**PROBLEM TO SOLVE:** Output all records verbatim.

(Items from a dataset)
● ● ● ● ● ● ●

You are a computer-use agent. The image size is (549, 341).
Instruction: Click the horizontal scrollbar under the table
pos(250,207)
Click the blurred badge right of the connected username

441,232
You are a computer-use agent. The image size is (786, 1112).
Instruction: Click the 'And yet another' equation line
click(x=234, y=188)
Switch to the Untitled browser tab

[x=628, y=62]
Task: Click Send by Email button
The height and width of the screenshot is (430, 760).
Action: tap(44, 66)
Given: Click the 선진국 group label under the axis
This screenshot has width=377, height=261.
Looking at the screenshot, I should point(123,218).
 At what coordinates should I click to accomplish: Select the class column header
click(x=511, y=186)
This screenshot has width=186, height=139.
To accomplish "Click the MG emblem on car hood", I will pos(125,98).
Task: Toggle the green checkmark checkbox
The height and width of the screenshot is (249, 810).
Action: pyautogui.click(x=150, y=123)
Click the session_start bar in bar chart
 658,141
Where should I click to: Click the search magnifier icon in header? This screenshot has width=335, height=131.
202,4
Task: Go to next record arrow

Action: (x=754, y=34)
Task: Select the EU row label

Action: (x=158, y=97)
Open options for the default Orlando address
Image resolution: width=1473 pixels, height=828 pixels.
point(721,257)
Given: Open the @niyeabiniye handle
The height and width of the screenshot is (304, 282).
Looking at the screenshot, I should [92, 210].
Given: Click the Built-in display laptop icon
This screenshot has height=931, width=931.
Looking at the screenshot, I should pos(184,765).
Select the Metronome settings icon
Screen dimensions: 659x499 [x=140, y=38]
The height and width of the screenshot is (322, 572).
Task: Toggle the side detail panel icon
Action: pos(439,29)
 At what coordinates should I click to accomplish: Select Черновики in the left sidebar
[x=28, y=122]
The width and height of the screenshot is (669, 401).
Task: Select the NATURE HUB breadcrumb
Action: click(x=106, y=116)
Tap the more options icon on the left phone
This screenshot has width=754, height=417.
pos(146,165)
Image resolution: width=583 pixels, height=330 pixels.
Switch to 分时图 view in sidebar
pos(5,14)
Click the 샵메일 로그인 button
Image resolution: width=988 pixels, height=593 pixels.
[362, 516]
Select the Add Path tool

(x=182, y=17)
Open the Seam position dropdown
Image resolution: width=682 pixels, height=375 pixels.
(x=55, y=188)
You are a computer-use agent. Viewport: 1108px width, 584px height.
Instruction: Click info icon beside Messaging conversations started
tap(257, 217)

● ● ● ● ● ● ●

**TASK RESPONSE:**
You are a computer-use agent. The image size is (549, 341).
Instruction: Click the horizontal scrollbar under the table
pos(250,207)
Click the blurred badge right of the connected username

441,232
You are a computer-use agent. The image size is (786, 1112).
Instruction: Click the 'And yet another' equation line
click(x=234, y=188)
Switch to the Untitled browser tab

[x=628, y=62]
Task: Click Send by Email button
The height and width of the screenshot is (430, 760).
Action: tap(44, 66)
Given: Click the 선진국 group label under the axis
This screenshot has width=377, height=261.
Looking at the screenshot, I should point(123,218).
 At what coordinates should I click to accomplish: Select the class column header
click(x=511, y=186)
This screenshot has width=186, height=139.
To accomplish "Click the MG emblem on car hood", I will pos(125,98).
Task: Toggle the green checkmark checkbox
The height and width of the screenshot is (249, 810).
Action: pyautogui.click(x=150, y=123)
Click the session_start bar in bar chart
 658,141
Where should I click to: Click the search magnifier icon in header? This screenshot has width=335, height=131.
202,4
Task: Go to next record arrow

Action: (x=754, y=34)
Task: Select the EU row label

Action: (x=158, y=97)
Open options for the default Orlando address
Image resolution: width=1473 pixels, height=828 pixels.
point(721,257)
Given: Open the @niyeabiniye handle
The height and width of the screenshot is (304, 282).
Looking at the screenshot, I should [92, 210].
Given: Click the Built-in display laptop icon
This screenshot has height=931, width=931.
Looking at the screenshot, I should pos(184,765).
Select the Metronome settings icon
Screen dimensions: 659x499 [x=140, y=38]
The height and width of the screenshot is (322, 572).
Task: Toggle the side detail panel icon
Action: pos(439,29)
 At what coordinates should I click to accomplish: Select Черновики in the left sidebar
[x=28, y=122]
The width and height of the screenshot is (669, 401).
Task: Select the NATURE HUB breadcrumb
Action: click(x=106, y=116)
Tap the more options icon on the left phone
This screenshot has width=754, height=417.
pos(146,165)
Image resolution: width=583 pixels, height=330 pixels.
Switch to 分时图 view in sidebar
pos(5,14)
Click the 샵메일 로그인 button
Image resolution: width=988 pixels, height=593 pixels.
[362, 516]
Select the Add Path tool

(x=182, y=17)
Open the Seam position dropdown
Image resolution: width=682 pixels, height=375 pixels.
(x=55, y=188)
You are a computer-use agent. Viewport: 1108px width, 584px height.
Instruction: Click info icon beside Messaging conversations started
tap(257, 217)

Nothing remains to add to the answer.